Guinness zB geht grundsätzlich voll ok an der Leine, wenn er aber aufgeregt ist oder was sehr Spannendes sieht oder riecht, zieht er auch mal.
Ich bin jedenfalls schon der Grundannahme gegenüber skeptisch, dass Hunde immer Sicherheit und Orientierung durch den Menschen ihren eigenen Interessen vorziehen würden.
Hunde können problemlos ohne Menschen leben und Entscheidungen treffen und auch wenn die, die von Welpe an mit Menschen leben, sicherlich enge Verbindungen zu uns eingehen, heisst das ja nicht, dass sie von sich aus nur untätig neben uns stehen und auf unsere Bewegungen und Entscheidungen warten wollen.
Das sieht man doch auch im Freilauf, dass Hund mal hier, mal dort hin geht und nicht immer im 2 Meterradius neben mir kleben will.
Eigenständigkeit ist doch ebenso ein intrinsisches Bedürfnis, das auch schön und wünschenswert ist, dem angeblichen intrinsischen Orientierungsbedürfnis aber schon irgendwie entgegen steht.

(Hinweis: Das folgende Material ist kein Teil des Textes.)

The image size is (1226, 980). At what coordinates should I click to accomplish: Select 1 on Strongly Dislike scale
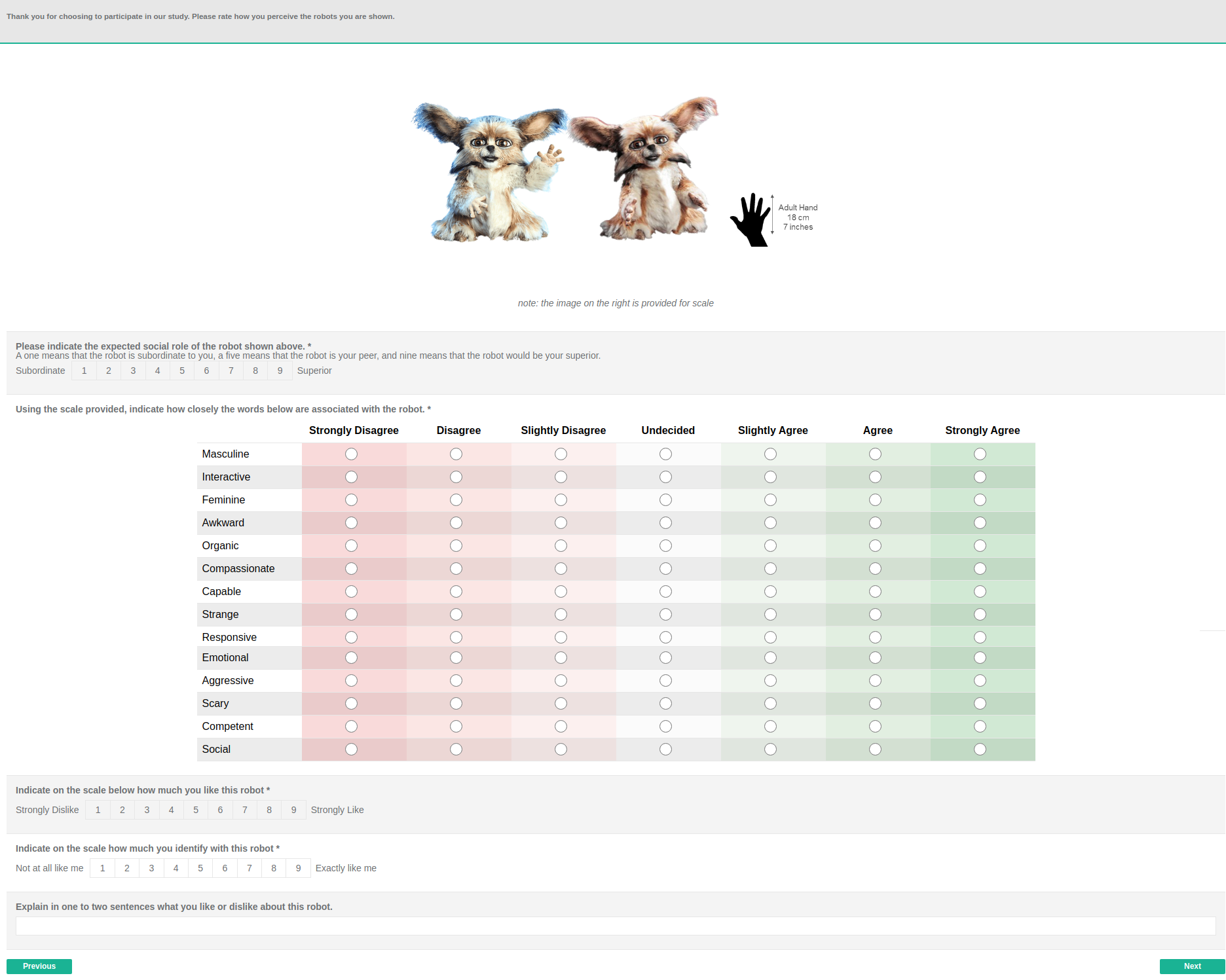[98, 810]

Und dort, wo viele konkrete Benimm- und Sicherheitsregeln zu befolgen sind, kann ich da warten, welches die Oberhand gewinnen wird?
🤔
Ein Punkt, der hier vielleicht noch nicht ganz klar ist: Leinenführung und Beobachtungsübungen sind bei mir getrennte Bausteine. Die Leinenführung baue ich bewusst in reizarmen Umgebungen auf, damit der Hund das Konzept ohne Ablenkung verinnerlichen kann. Wenn die Basis sitzt, übertrage ich das Ganze durch kontextbezogenes Lernen in den Alltag, wo es Schritt für Schritt an schweren Reizen gefestigt wird. Das bedeutet nicht, dass die Leinenführung weniger alltagstauglich ist – im Gegenteil: Ich nutze genau das, was mir im Alltag begegnet, und ermögliche dem Hund so, in verschiedensten Situationen souverän und eigenständig zu agieren.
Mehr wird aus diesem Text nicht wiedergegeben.